Obama has billions of reasons to keep us in a state of crisis. Every time through the end of February that Obama opened his mouth, the stock market went down: Accidental? One equities manager, Peter Kenny, explained an afternoon decline on Feb. 25: "As we came close to the bell we got the curveball: our president came on TV."
Some evangelicals are responding to Obamania by heading to the hills: Y2K hysteria in 1999 was a false alarm but this new administration is a four-alarm fire. Maybe, but if you're tempted that way, read one of the Bible's great history chapters, Hebrews 11, and then its conclusion in chapter 12: "Therefore, since we are surrounded by so great a cloud of witnesses, let us also lay aside every weight, and sin which clings so closely, and let us run with endurance the race that is set before us, looking to Jesus. . . . Consider Him who endured from sinners such hostility against Himself, so that you may not grow weary or fainthearted."
Is our present situation painful? Hebrews 12 continues, "Do not regard lightly the discipline of the Lord, nor be weary when reproved by Him. For the Lord disciplines the one He loves, and chastises every son whom He receives. . . . For the moment all discipline seems painful rather than pleasant, but later it yields the peaceful fruit of righteousness to those who have been trained by it."

**Aim**
Give the first five words of every passage that the commentary on Obama and Hebrews puts inside quotation marks.

**Data lines**
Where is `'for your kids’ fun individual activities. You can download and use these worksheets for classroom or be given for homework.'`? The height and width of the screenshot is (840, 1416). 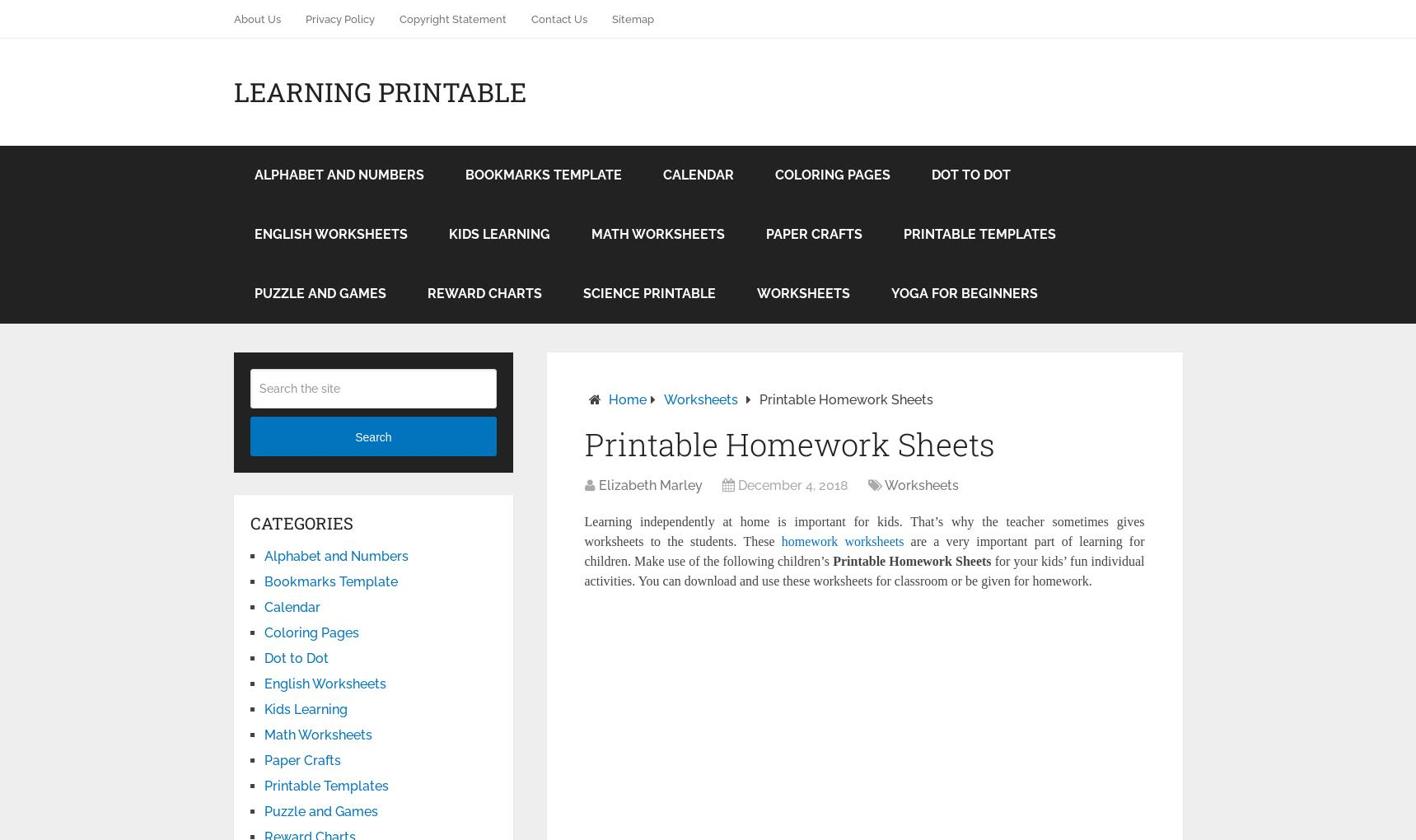 'for your kids’ fun individual activities. You can download and use these worksheets for classroom or be given for homework.' is located at coordinates (863, 570).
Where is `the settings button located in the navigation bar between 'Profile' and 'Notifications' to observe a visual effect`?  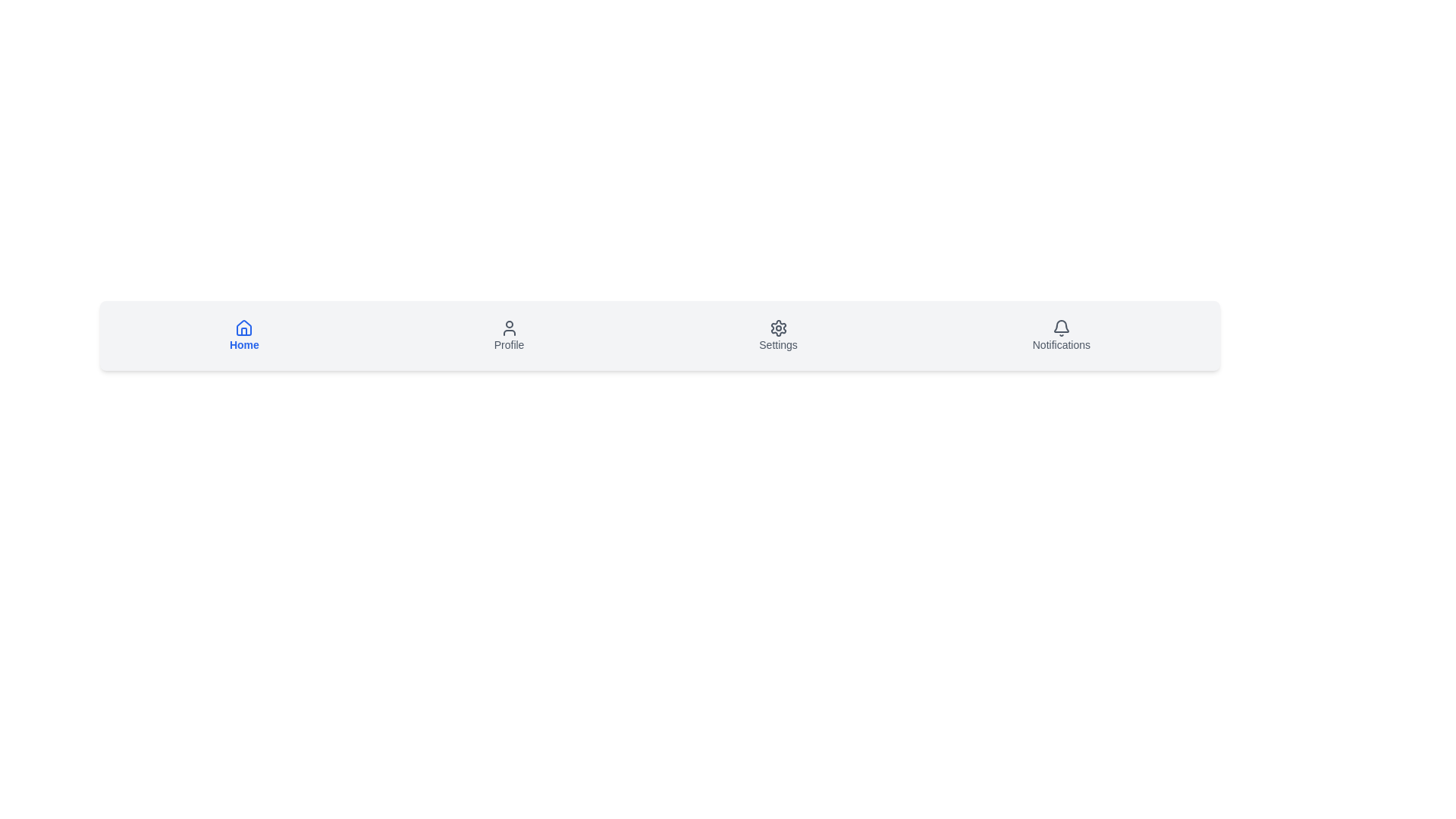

**Response**
- "As we came close to"
- "Therefore, since we are surrounded"
- "Do not regard lightly the"